I have a server Ubuntu 14.04 which initially had OpenSSH 6.6 and OpenSSL 1.0.1f installed, and with these commands, i updated openSSH:
sudo apt install -y build-essential libssl-dev zlib1g-dev
wget "https://mirror.edgecast.com/pub/OpenBSD/OpenSSH/portable/openssh-7.4p1.tar.gz"
tar xfz openssh-7.4p1.tar.gz
cd openssh-7.4p1
./configure
make
sudo make install && sudo service ssh restart && ssh -V
After that, i have an output of:
OpenSSH_7.4p1, OpenSSL 1.0.1f
The thing is that i have updated openSSL separately after that, with these commands:
sudo wget "https://www.openssl.org/source/openssl-1.0.2n.tar.gz"
tar xfz openssl-1.0.2n.tar.gz
cd openssl-1.0.2n/
./config
make
sudo make install
After that, i run: openssl version
and i get:
OpenSSL 1.0.2n
but ssh -V
shows:
OpenSSH_7.4p1, OpenSSL 1.0.1f
Is there a way of having ssh -V returning OpenSSH_7.4p1, OpenSSL 1.0.2n?
Thanks in advance!
CodePudding user response:
As per OpenSSH INSTALL instructions: LibreSSL/OpenSSL should be compiled as a position-independent library (i.e. with -fPIC) otherwise OpenSSH will not be able to link with it.

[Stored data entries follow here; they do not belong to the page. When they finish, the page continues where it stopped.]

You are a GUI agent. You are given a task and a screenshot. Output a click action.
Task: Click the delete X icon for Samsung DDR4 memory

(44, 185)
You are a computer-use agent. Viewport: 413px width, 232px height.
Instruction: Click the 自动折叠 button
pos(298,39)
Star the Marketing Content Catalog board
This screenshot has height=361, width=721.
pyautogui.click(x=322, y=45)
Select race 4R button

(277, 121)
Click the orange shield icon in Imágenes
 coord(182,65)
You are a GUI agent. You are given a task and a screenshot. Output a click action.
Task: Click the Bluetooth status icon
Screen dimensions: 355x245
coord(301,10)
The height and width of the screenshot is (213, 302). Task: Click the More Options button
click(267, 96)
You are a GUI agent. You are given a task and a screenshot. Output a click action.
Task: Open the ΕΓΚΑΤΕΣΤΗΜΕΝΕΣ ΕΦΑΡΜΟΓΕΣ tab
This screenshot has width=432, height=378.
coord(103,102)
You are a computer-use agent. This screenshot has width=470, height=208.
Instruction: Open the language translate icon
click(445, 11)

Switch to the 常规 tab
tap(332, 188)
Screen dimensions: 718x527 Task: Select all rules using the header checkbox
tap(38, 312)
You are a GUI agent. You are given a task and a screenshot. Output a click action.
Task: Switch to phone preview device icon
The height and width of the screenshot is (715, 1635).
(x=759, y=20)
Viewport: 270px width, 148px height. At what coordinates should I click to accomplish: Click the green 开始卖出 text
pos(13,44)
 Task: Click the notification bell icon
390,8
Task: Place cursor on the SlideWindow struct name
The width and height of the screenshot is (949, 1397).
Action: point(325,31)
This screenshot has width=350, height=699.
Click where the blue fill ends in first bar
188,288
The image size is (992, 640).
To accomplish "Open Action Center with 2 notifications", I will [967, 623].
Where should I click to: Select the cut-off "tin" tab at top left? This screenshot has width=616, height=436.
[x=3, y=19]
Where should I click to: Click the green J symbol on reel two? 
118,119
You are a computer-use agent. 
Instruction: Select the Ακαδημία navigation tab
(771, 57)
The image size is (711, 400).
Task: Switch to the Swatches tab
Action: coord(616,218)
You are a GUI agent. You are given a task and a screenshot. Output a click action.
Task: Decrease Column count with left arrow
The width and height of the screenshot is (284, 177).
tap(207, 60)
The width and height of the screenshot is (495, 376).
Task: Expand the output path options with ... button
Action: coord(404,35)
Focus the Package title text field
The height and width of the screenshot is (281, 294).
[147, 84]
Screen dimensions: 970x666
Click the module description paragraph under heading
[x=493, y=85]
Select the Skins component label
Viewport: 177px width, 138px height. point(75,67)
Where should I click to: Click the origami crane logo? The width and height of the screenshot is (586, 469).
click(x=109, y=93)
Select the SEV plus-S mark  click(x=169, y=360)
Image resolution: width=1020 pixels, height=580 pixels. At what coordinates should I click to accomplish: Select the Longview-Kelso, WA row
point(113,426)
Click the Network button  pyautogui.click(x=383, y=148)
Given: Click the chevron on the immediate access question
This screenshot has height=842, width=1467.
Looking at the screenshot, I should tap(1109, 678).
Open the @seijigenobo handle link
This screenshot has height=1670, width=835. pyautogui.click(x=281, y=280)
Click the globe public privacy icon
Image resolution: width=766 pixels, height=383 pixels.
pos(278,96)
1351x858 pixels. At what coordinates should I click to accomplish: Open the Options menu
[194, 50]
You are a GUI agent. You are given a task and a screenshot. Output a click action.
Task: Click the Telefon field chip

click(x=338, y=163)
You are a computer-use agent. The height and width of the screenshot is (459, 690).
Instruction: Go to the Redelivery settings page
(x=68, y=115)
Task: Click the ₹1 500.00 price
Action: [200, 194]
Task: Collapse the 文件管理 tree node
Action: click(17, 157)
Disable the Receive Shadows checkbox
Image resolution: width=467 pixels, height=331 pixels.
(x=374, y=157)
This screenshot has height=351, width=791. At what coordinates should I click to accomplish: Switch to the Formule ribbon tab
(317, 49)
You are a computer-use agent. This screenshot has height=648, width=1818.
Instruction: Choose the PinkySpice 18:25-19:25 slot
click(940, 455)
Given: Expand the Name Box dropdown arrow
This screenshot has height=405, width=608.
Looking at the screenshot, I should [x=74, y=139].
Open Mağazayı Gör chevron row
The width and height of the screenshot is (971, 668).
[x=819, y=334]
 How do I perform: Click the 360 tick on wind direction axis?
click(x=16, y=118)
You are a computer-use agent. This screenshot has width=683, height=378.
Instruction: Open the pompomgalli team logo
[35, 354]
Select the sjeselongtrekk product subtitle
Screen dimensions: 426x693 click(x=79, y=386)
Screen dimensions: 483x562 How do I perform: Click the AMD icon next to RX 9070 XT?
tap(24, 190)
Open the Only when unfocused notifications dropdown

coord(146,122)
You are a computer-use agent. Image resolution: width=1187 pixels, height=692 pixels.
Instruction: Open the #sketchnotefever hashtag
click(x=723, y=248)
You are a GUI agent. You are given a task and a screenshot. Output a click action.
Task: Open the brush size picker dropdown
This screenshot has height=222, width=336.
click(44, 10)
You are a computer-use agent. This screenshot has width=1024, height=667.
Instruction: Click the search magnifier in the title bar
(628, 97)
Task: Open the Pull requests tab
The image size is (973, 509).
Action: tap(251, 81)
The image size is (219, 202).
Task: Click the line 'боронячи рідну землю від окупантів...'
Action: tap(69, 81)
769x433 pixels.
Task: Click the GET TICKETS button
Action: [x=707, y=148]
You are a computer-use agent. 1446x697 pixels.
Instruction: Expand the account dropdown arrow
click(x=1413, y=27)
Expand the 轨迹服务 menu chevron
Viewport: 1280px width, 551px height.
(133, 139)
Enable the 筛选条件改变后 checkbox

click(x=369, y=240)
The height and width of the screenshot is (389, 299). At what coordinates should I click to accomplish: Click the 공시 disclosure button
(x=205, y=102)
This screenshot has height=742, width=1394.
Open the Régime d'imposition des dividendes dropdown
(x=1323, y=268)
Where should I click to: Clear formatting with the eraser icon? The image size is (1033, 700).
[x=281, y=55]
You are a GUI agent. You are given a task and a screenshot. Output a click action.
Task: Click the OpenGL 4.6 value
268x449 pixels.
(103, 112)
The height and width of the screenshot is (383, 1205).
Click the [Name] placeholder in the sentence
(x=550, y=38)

Update your OpenSSL ./config command to include -fPIC no-shared
:
sudo wget "https://www.openssl.org/source/openssl-1.0.2n.tar.gz"
tar xfz openssl-1.0.2n.tar.gz
cd openssl-1.0.2n/
./config -fPIC no-shared
make
sudo make install
You may have to run "make clean && make dclean
" before recompiling and installing OpenSSL
CodePudding user response:
System need to know where the new version of openssl is, try :
cd openssl-1.0.2n/
./config --prefix=/usr/local --openssldir=/usr/local/openssl shared
make clean && make && make install
openssl version
echo "/usr/local/ssl/lib" >> /etc/ld.so.conf
ldconfig -v
export LD_LIBRARY_PATH=/usr/local/lib
Then cd
into openssh directory, clean and rebuild.